● Task details:
Your answer must be the records, copied with no change.

===

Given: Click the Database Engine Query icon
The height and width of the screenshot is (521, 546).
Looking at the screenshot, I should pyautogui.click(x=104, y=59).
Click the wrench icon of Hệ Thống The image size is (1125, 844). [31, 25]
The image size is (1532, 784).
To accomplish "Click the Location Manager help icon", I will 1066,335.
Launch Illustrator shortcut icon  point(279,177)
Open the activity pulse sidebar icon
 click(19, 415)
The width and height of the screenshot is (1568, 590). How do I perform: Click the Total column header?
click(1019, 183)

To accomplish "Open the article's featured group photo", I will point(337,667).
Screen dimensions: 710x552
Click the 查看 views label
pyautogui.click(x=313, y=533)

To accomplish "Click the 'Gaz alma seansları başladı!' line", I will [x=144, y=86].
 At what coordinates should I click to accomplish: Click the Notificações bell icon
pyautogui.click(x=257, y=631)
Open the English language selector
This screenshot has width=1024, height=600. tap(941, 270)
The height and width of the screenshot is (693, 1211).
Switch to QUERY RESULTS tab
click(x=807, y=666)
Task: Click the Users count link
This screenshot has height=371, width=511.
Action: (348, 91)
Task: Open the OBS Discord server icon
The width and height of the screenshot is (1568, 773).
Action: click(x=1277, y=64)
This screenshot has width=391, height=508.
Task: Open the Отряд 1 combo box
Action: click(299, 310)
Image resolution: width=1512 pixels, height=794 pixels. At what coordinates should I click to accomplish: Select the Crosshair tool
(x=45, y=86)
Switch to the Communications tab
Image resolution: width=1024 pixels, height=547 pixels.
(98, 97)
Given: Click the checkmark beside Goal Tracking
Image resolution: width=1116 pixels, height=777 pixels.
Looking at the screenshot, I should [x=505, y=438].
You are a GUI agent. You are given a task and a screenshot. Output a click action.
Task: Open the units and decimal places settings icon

===

● Answer section:
Given: Click the Database Engine Query icon
The height and width of the screenshot is (521, 546).
Looking at the screenshot, I should pyautogui.click(x=104, y=59).
Click the wrench icon of Hệ Thống The image size is (1125, 844). [31, 25]
The image size is (1532, 784).
To accomplish "Click the Location Manager help icon", I will 1066,335.
Launch Illustrator shortcut icon  point(279,177)
Open the activity pulse sidebar icon
 click(19, 415)
The width and height of the screenshot is (1568, 590). How do I perform: Click the Total column header?
click(1019, 183)

To accomplish "Open the article's featured group photo", I will point(337,667).
Screen dimensions: 710x552
Click the 查看 views label
pyautogui.click(x=313, y=533)

To accomplish "Click the 'Gaz alma seansları başladı!' line", I will [x=144, y=86].
 At what coordinates should I click to accomplish: Click the Notificações bell icon
pyautogui.click(x=257, y=631)
Open the English language selector
This screenshot has width=1024, height=600. tap(941, 270)
The height and width of the screenshot is (693, 1211).
Switch to QUERY RESULTS tab
click(x=807, y=666)
Task: Click the Users count link
This screenshot has height=371, width=511.
Action: (348, 91)
Task: Open the OBS Discord server icon
The width and height of the screenshot is (1568, 773).
Action: click(x=1277, y=64)
This screenshot has width=391, height=508.
Task: Open the Отряд 1 combo box
Action: click(299, 310)
Image resolution: width=1512 pixels, height=794 pixels. At what coordinates should I click to accomplish: Select the Crosshair tool
(x=45, y=86)
Switch to the Communications tab
Image resolution: width=1024 pixels, height=547 pixels.
(98, 97)
Given: Click the checkmark beside Goal Tracking
Image resolution: width=1116 pixels, height=777 pixels.
Looking at the screenshot, I should [x=505, y=438].
You are a GUI agent. You are given a task and a screenshot. Output a click action.
Task: Open the units and decimal places settings icon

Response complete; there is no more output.